A little piece of me died the day I bought a minivan. I’m not even joking y’all. I left the dealership and went straight to my shrink. I am NOT kidding.

I’ll never forget it…the tires squealed as I pulled into the parking garage. I bolted toward the door and collapsed on her couch. The words couldn’t come out fast enough. I was out of breath.

“I JUST BOUGHT A MINIVAN."

SILENCE.

Bless her heart. She didn’t know whether to laugh or cry.  

Neither did I.

An hour later we came to a conclusion…this minivan was a stage in my life. This, too, shall pass.

“But Kathryn…I’m a SINGLE MOM driving a MINIVAN.”

"Holiday…it will be OKAY.”

Let’s be clear. I was NOT held at gunpoint by the car dealer (although that would have made this story waaaayyy more interesting).

Truth be told…I had been looking for a swagger wagon for a while when I finally found one that fit the bill (and when I say bill I mean loaded with leather seats, DVD players, sunroof, and enough room to fit a small African village…)
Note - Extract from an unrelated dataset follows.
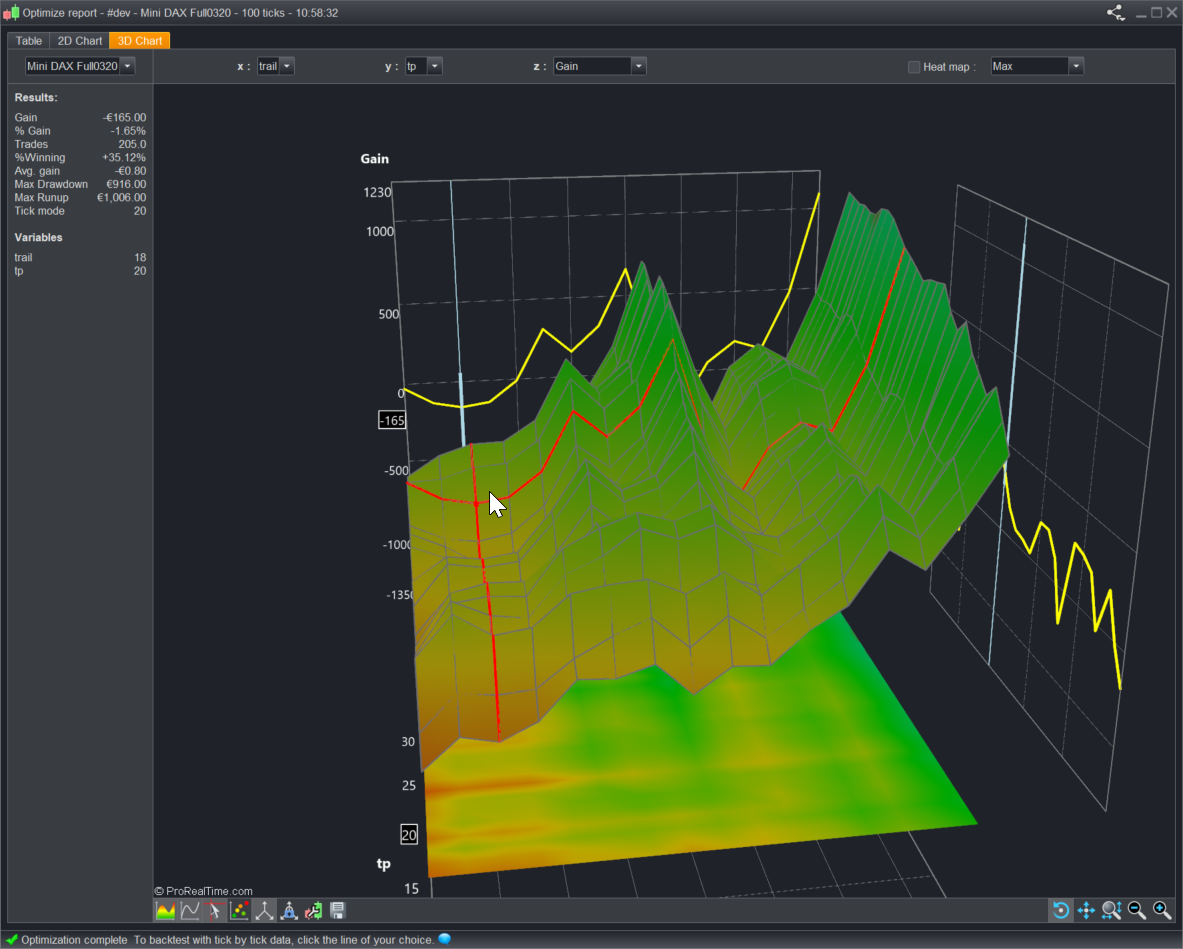Switch to the 2D Chart tab

point(80,41)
I really, really TRIED to love this car. But when your dad responds to your new car picture text with “Wow, Hol…did hell freeze over today?” you know you’ve got a problem (especially when your dad is the closest thing to Jesus you know, and he never, ever, ever says bad words…just sayin’).
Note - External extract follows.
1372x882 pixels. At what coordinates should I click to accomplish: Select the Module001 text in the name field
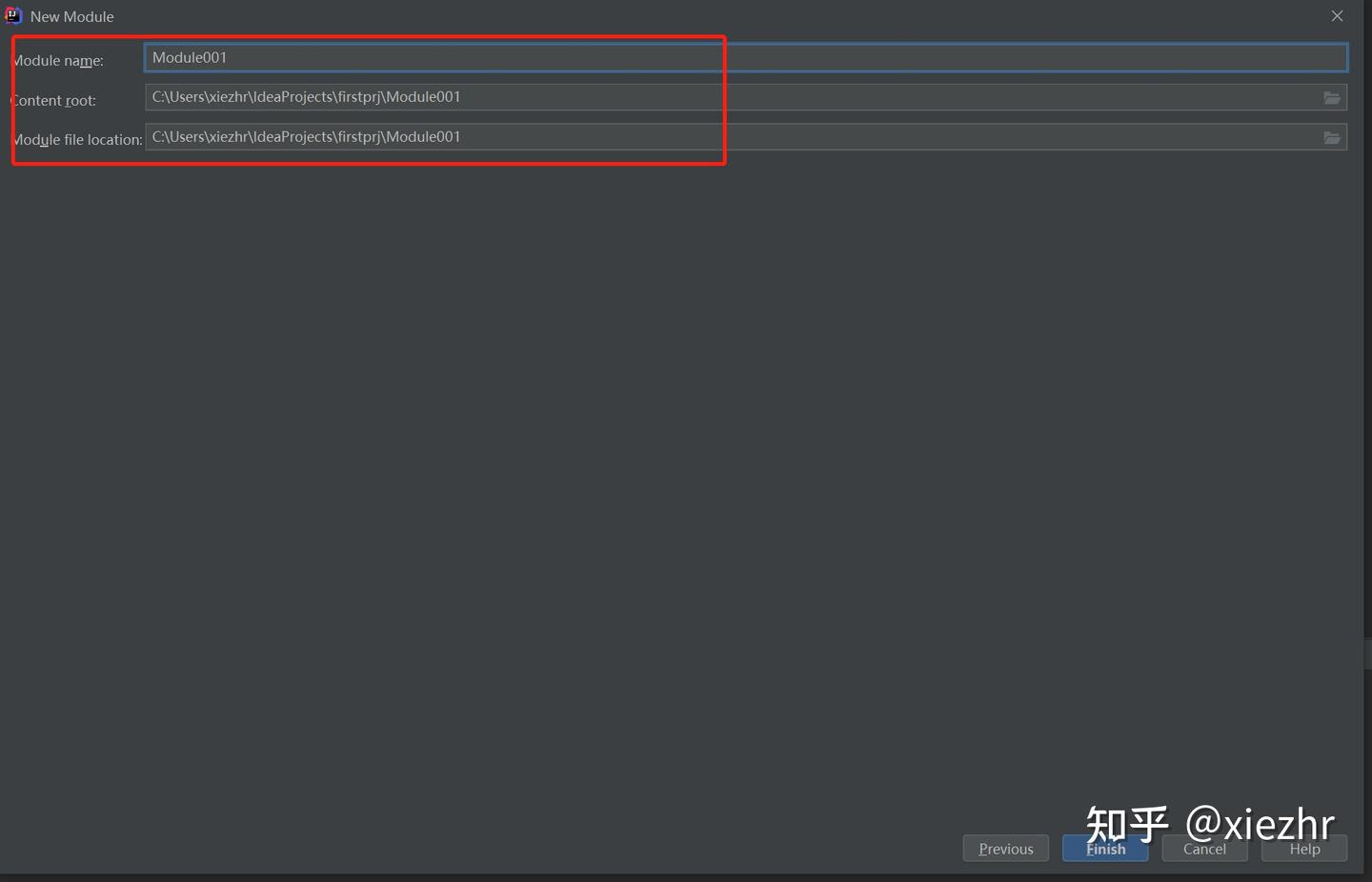189,57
Needless to say I’ve taken loads of SHIT from people (sorry dad…and Jesus) over this minivan ordeal. In fact, my friends love to laugh at me and make fun of my vanity license plate and car magnets. I know what you’re thinking…no, we do NOT have stick figure stickers…that’s a whole ‘NOTHER ballgame. But in my world you either go big or go home, so heck yeahhh, my license plate is a dead give-a-way that this minivan is mine. Allllll mine, baby.

Until tomorrow.

That’s right. Tomorrow I will be handing over the keys to Vannah (yep, I even named her Vannah…White, of course) in exchange for an SUV, courtesy of my Ford employee husband.

My friends and I have had a “minivan countdown” going for a while now…and now that it’s here I can’t help but think of the symbolism behind this stupid crappy minivan (sorry, Vannah…nothing personal)...
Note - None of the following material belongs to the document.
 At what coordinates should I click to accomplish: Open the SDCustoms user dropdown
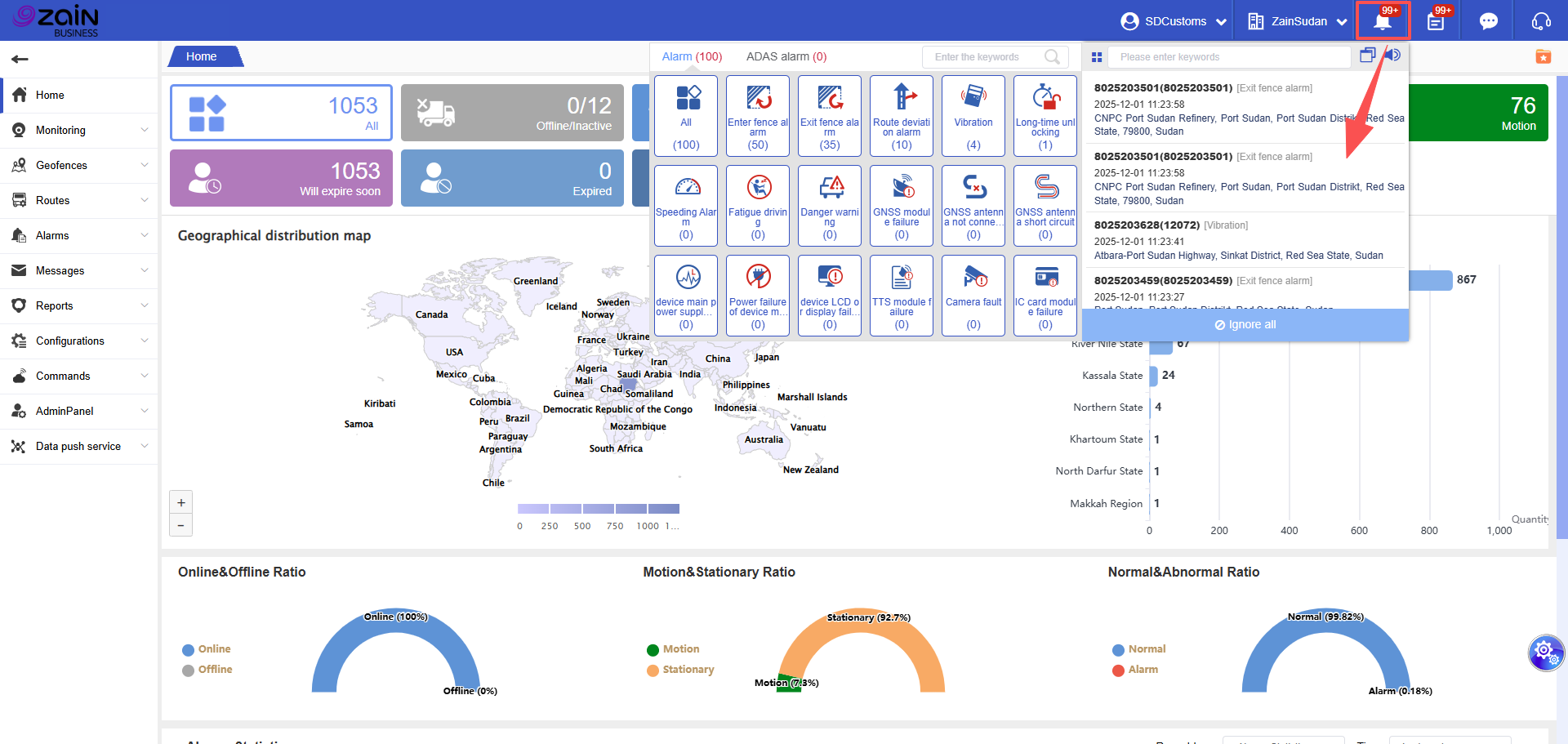click(x=1174, y=21)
This minivan has been a stage in my life. In fact, I’m confident I could give any AP English teacher a field day with the symbolism behind this car…it has been a symbol of my life. I was the “single, minivan-driving mom” for quite a while…and yes, it sucked at times, but it was also part of my journey.

The day I met my {now} husband I was mortified to have to tell him I was the girl driving the {dirty} minivan...oh, yeah...I almost forgot to mention the fact that there is ZERO motivation to keep a minivan sparkling clean. In fact you could probably find "clean" and "minivan" in the antonym section of your thesaurus.

Clean, dirty, and just downright nasty at times, Vannah has witnessed smiles, tears, and everything in between. Sand from beach trips, snow (and ditches) thanks to ice storms, dirt from bicycles, giggles from kids, and kisses from people I love. If the walls of this minivan could talk I’m sure they’d have a LOT to say (it’s probably best they can’t!)

My minivan has been such a source of conversation I even suggested “The Ex-Wives Guide to Rockin’ the Minivan” as a sequel to our literary agent (Valerie vetoed that before I could get it on paper…)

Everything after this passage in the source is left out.